Londres veut se tourner vers l'Asie - au détriment de l'Europe ?
Au lendemain du Brexit, la Grande-Bretagne se dote d'une nouvelle politique de défense et de relations extérieures. Mardi, le Premier ministre Boris Johnson a présenté à la Chambre des communes sa stratégie internationale, intitulée "Global Britain". Elle prévoit un renforcement de l'arsenal nucléaire, en réponse à de nouvelles menaces, et une présence accrue dans la zone indo-pacifique, devenue selon Johson 'centre de gravité géopolitique et économique' du monde.
Un trou béant au cœur de la stratégie
Financial Times déplore que l'UE ne joue plus qu'un rôle subalterne dans la nouvelle stratégie extérieure britannique :
«Le Royaume-Uni est confronté aux mêmes menaces ou presque que ses voisins européens - Russie, terrorisme islamiste ou d'extrême droite, immigration incontrôlée, cyberattaques de l'Iran ou de la Corée du Nord. ... L'accent mis sur la zone 'indo-pacifique' masque mal un important absent au cœur du document stratégique : une vision, quelle que puisse être sa forme, de la coopération avec le partenaire le plus important pour la sécurité de la Grande-Bretagne : l'Europe, et en particulier l'UE. S'il est vrai que le Brexit ouvre des possibilités de politiques et d'action indépendantes, il ne devrait pas pour autant chercher à contrarier ou à contourner l'UE.»

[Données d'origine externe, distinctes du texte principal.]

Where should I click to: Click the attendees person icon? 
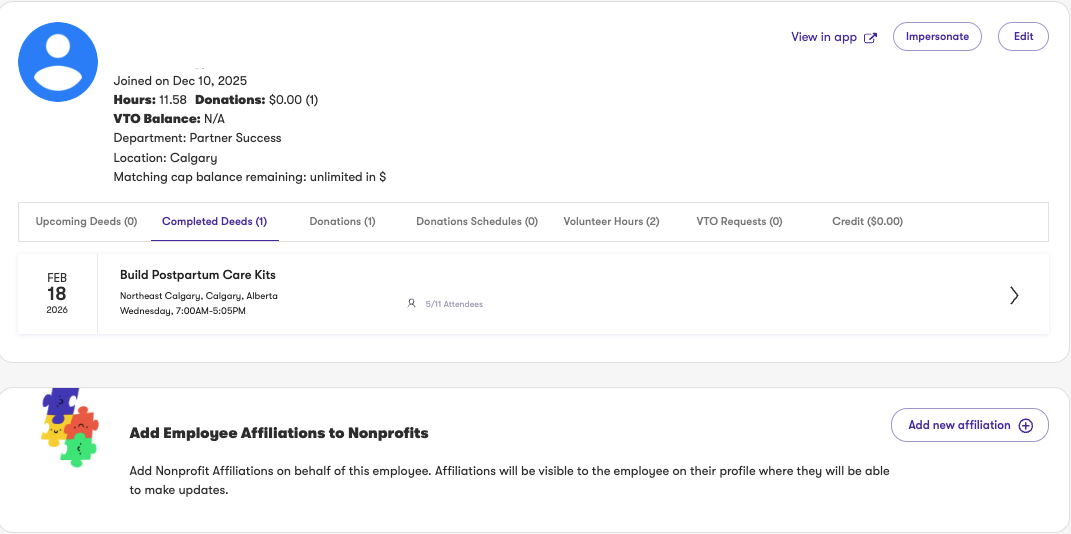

La Grande-Bretagne veut jouer dans la cour des grands
Pour Frankfurter Allgemeine Zeitung, il n'est pas surprenant que Londres veuille davantage centrer sa politique extérieure sur la région indo-pacifique :
«Car c'est en grande partie là que se joue le concert de l'économie mondiale, auquel Londres ne veut pas assister en spectateur passif. C'est là-bas qu'a lieu le conflit entre les régimes autoritaires et les démocraties, entre capitalisme d'Etat et économie de marché. Reste à voir ce dont sera capable le gouvernement britannique en dehors de solides coopérations.»
Le vieux rêve du 'splendide isolement'
Dans la nouvelle stratégie, VTimes entend comme l'écho des aspirations de la superpuissance de jadis :
«Le passé impérial s'avère être pour la politique britannique une source d'inspiration infinie. Même si l'ex-Premier ministre John Major avait annoncé que la Grande-Bretagne ne serait plus jamais grande puissance, les visées géopolitiques des Tories semblent incapables de remiser le schéma métropole/colonies. Le Brexit peut être considéré comme le résultat d'une lutte indépendantiste visant à s'émanciper de l'emprise impériale 'soft' de l'UE, et le concept de 'Grande-Bretagne mondiale' comme la réincarnation de la politique de 'splendide isolement' pratiquée par l'Empire britannique à la fin du XIXe siècle. Dans les faits toutefois, cette politique n'était isolée que par le nom, car les Britanniques étaient activement impliqués dans les affaires européennes et mondiales - sans toutefois s'engager sur des coopérations durables avec d'autres Etats.»